◆ TO DO
Nothing but the lines from the one showing "The height and" through the final line of the data below belongs in the answer, duplicated exactly and without pictures.

◆ DATA FOR REVIEW
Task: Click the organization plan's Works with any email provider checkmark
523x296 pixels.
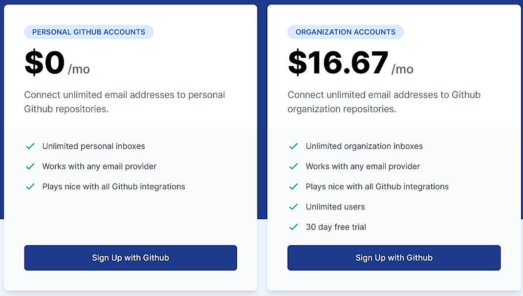Action: pyautogui.click(x=294, y=166)
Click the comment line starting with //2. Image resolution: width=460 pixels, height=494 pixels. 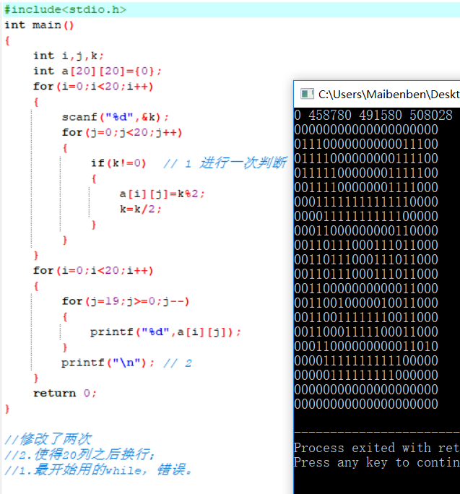[x=79, y=454]

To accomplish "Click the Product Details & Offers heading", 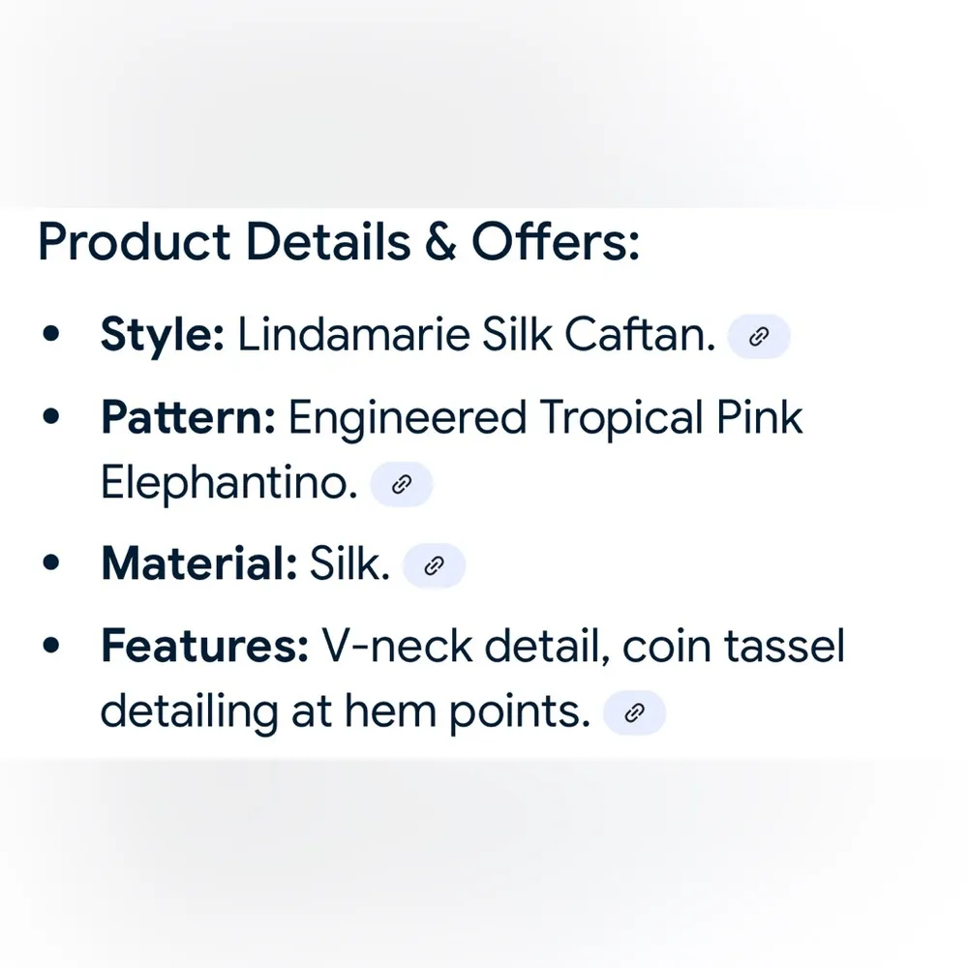I will coord(339,244).
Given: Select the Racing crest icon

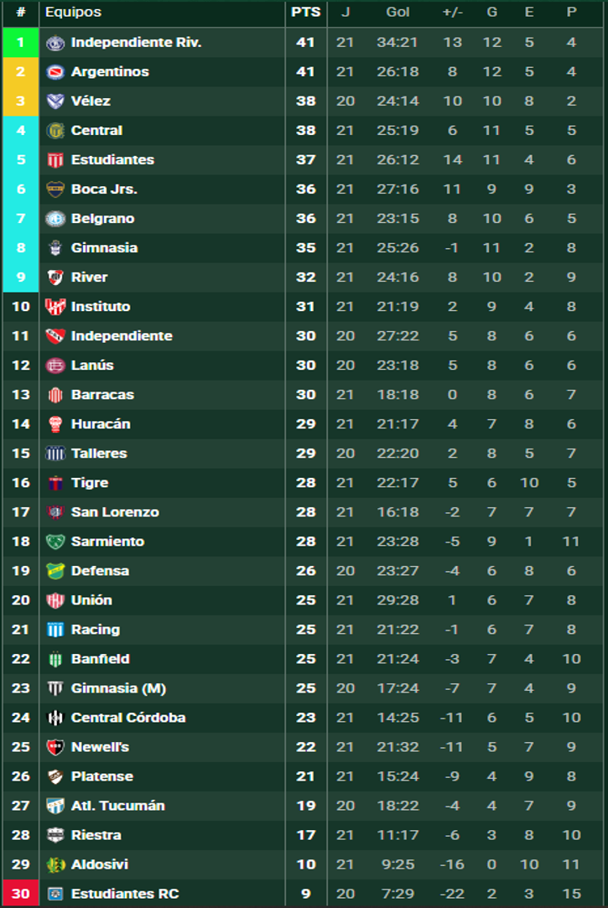Looking at the screenshot, I should [x=55, y=630].
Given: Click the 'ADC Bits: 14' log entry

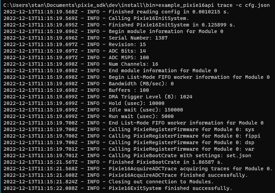Looking at the screenshot, I should tap(75, 51).
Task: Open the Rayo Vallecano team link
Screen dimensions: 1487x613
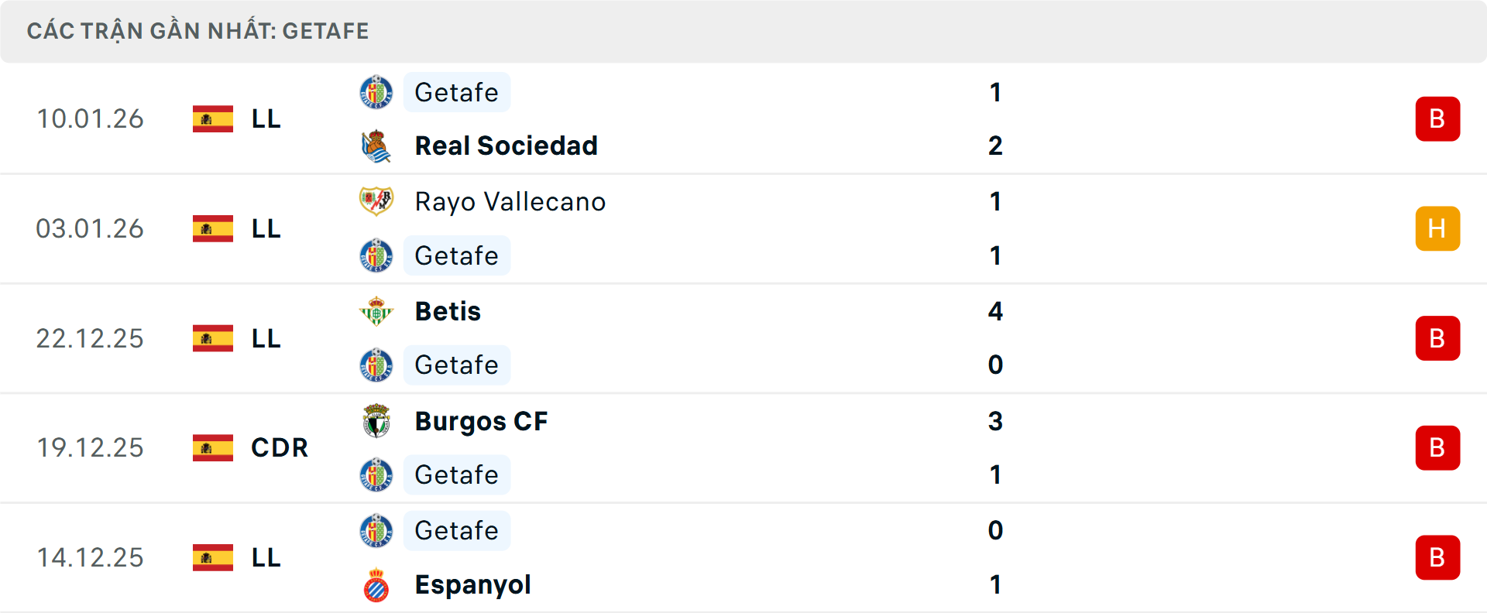Action: [x=510, y=201]
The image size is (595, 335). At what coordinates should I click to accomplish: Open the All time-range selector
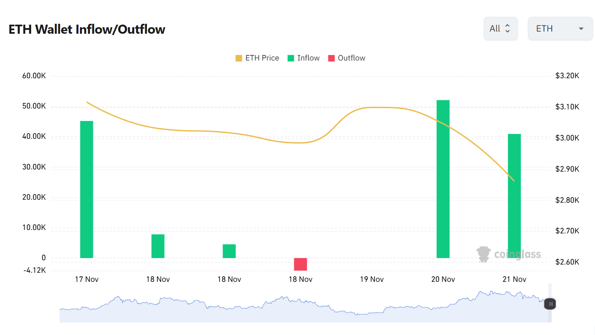click(500, 28)
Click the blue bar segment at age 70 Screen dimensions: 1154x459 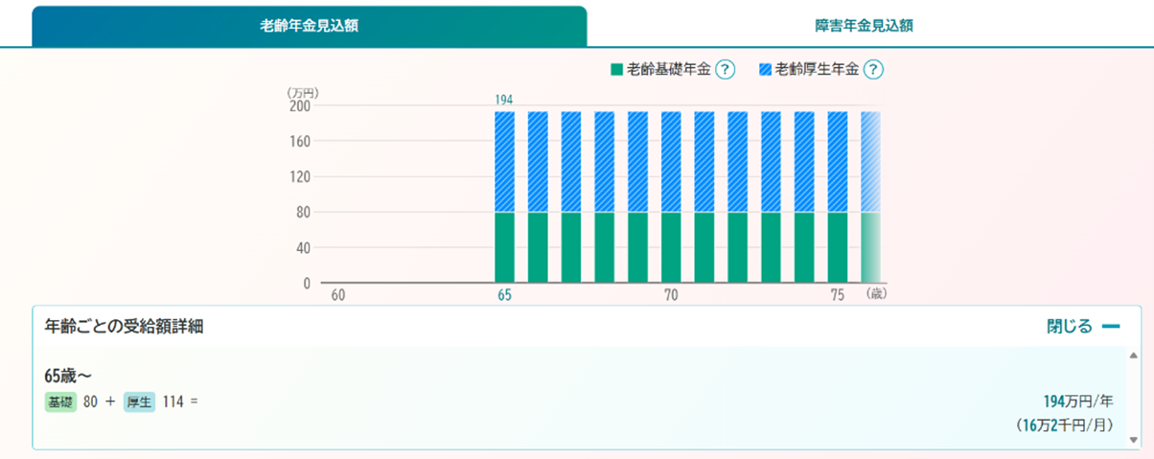click(671, 161)
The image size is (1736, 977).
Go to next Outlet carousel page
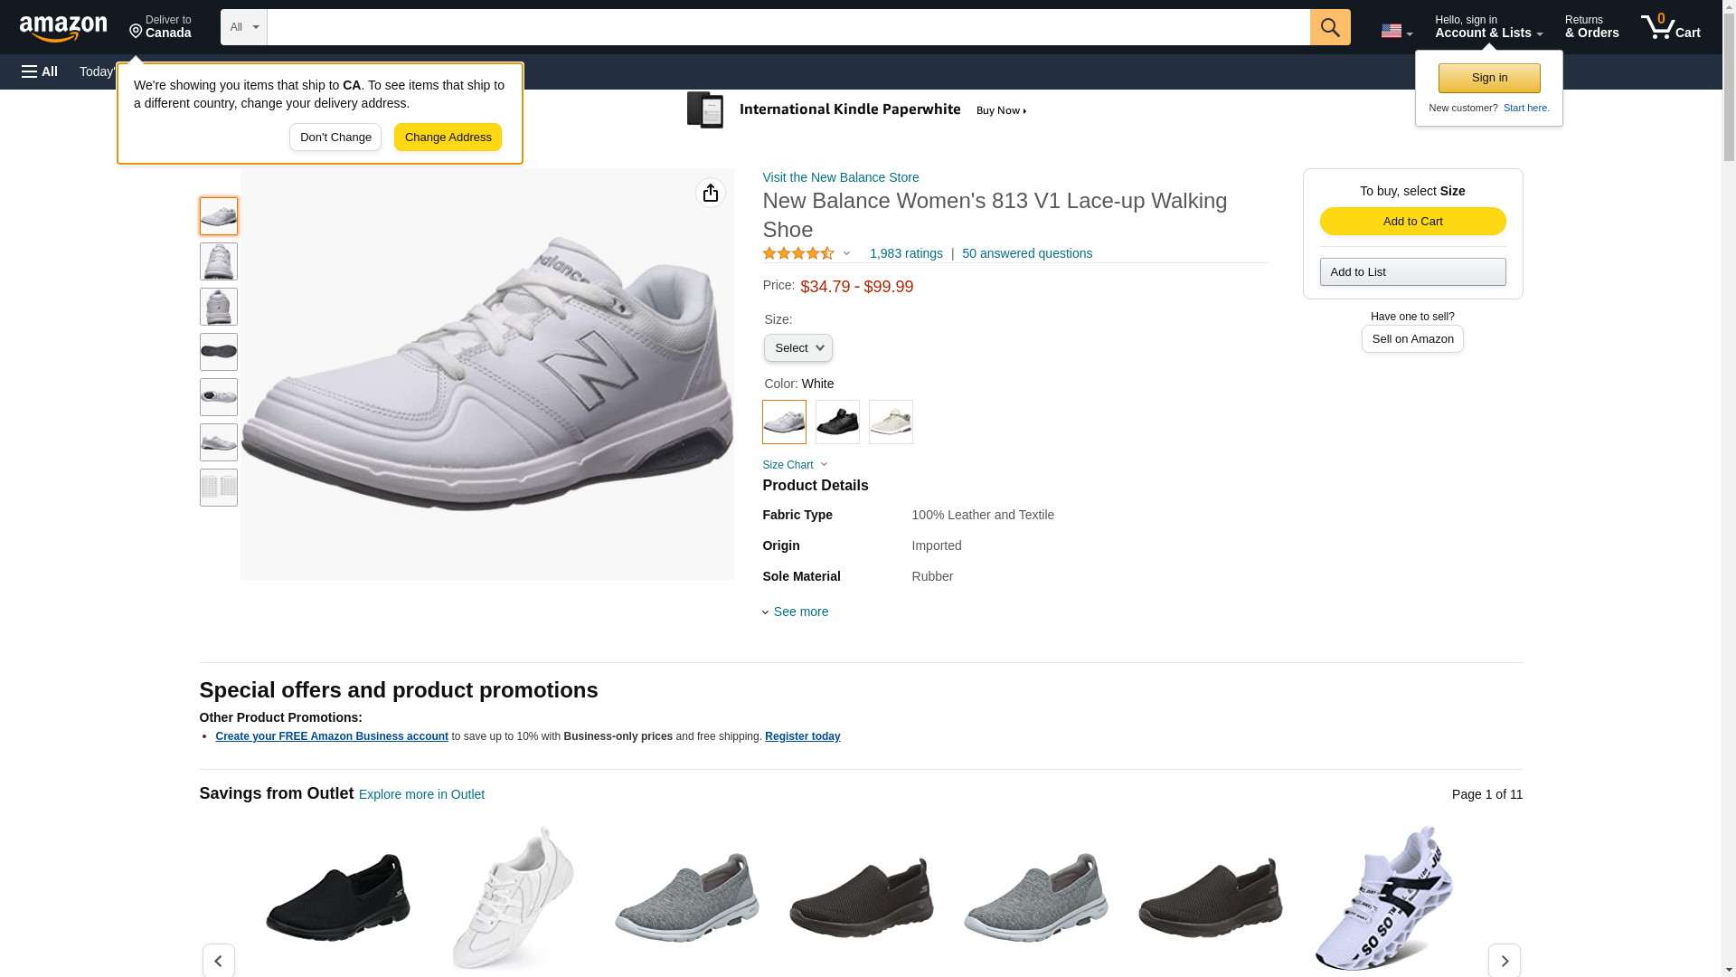coord(1504,960)
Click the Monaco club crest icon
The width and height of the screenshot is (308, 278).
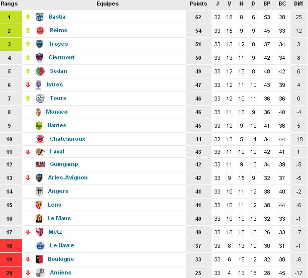coord(40,112)
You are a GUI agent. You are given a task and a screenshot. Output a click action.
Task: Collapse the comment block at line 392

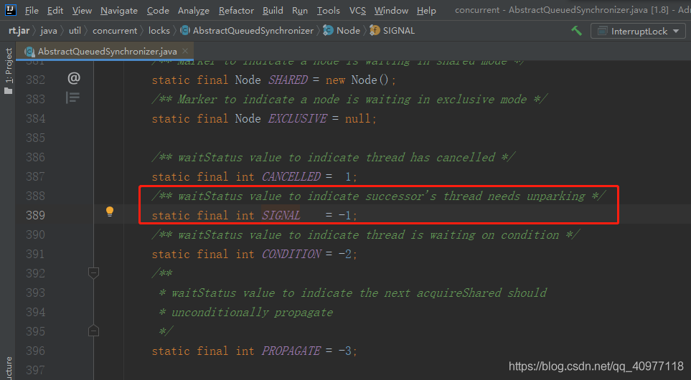(93, 272)
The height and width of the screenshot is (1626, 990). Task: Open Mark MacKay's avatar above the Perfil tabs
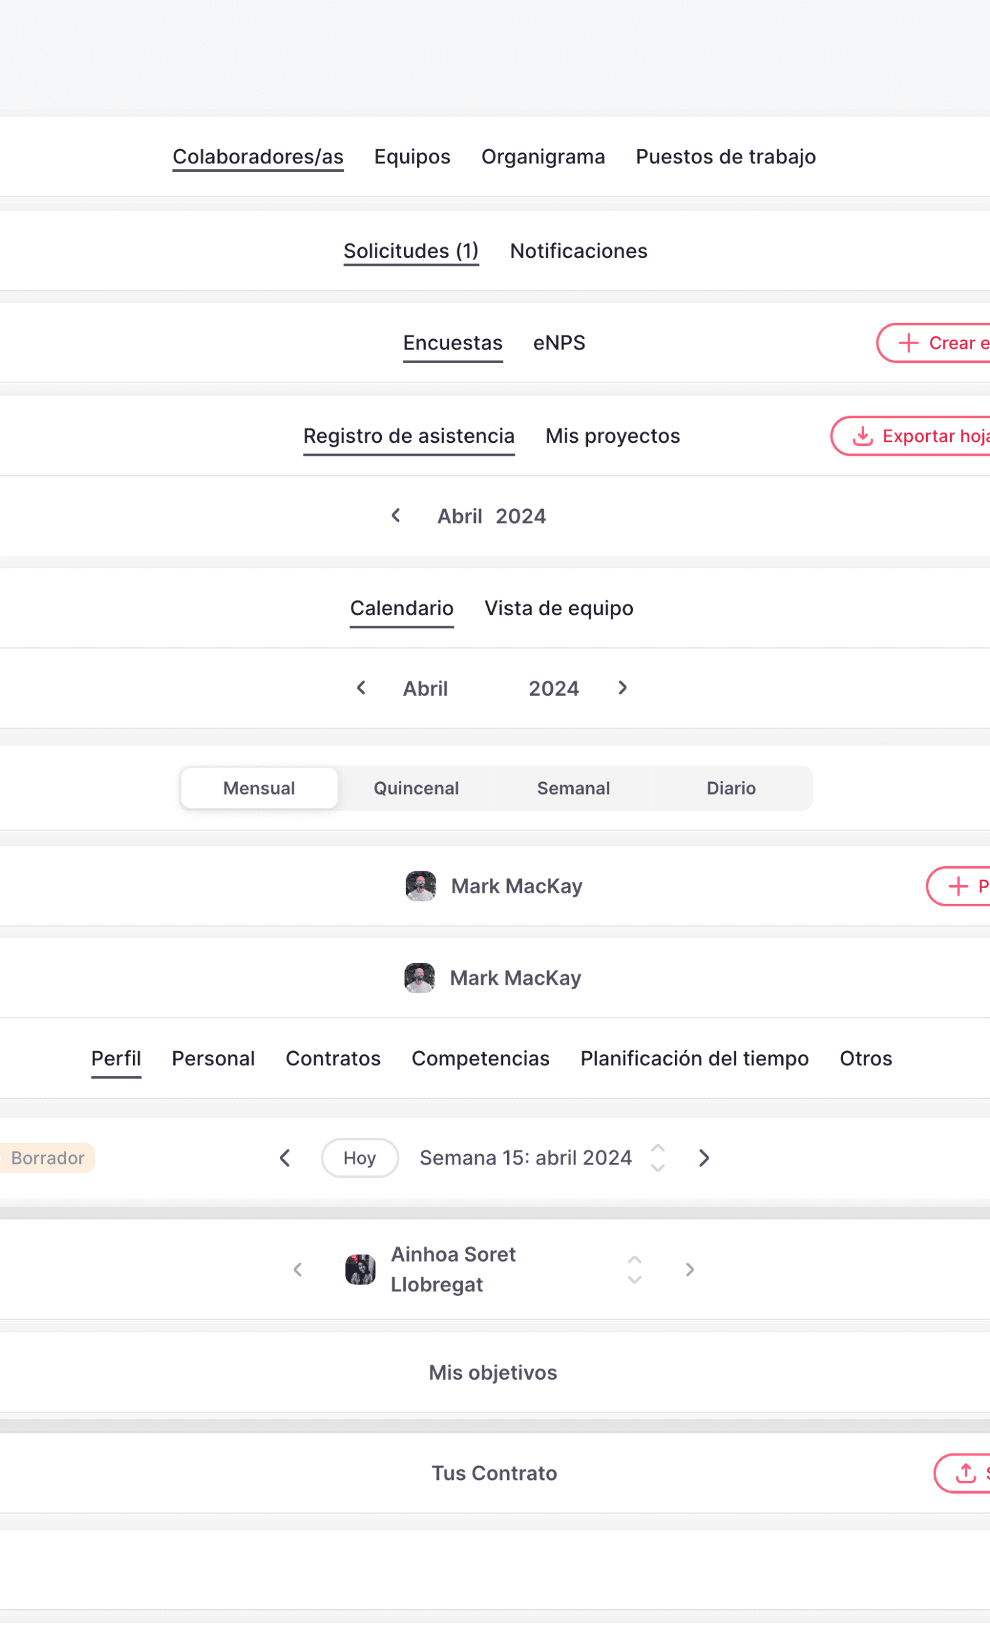420,977
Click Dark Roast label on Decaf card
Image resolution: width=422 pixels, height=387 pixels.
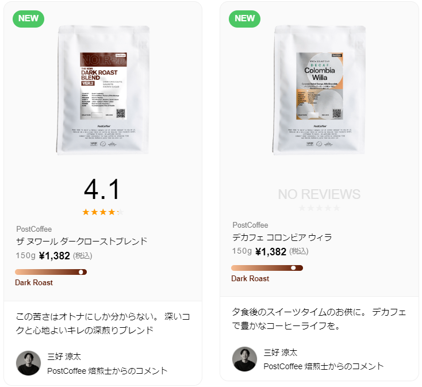click(x=250, y=278)
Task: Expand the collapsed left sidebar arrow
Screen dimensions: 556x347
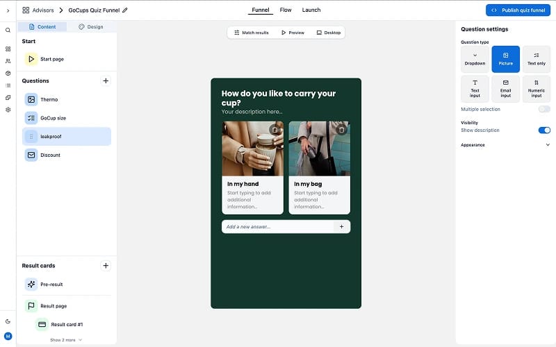Action: tap(8, 10)
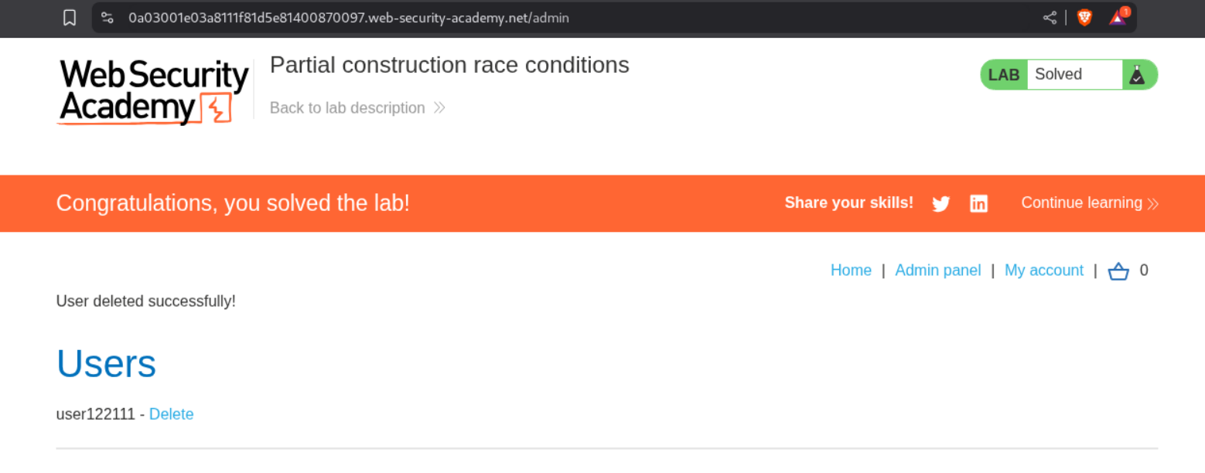Click the bookmark icon in address bar

(70, 18)
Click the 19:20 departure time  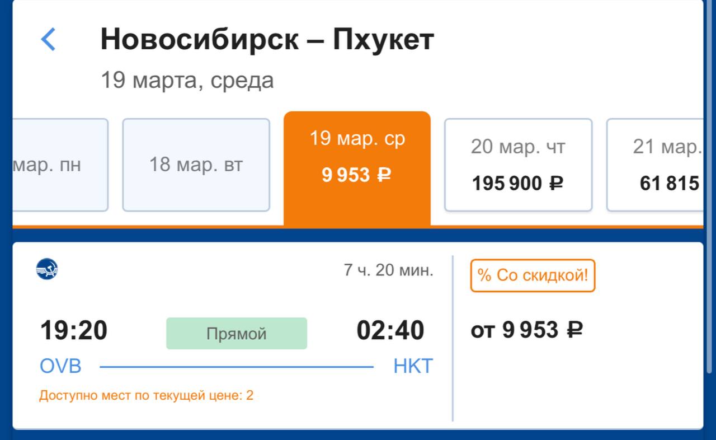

◆ SOLUTION TO THIS PROBLEM
The height and width of the screenshot is (1626, 990). Task: Open Mark MacKay's avatar above the Perfil tabs
420,977
Click Dark Roast label on Decaf card
Image resolution: width=422 pixels, height=387 pixels.
click(x=250, y=278)
Task: Expand the collapsed left sidebar arrow
Screen dimensions: 556x347
Action: tap(8, 10)
Click the bookmark icon in address bar

(70, 18)
Click the 19:20 departure time  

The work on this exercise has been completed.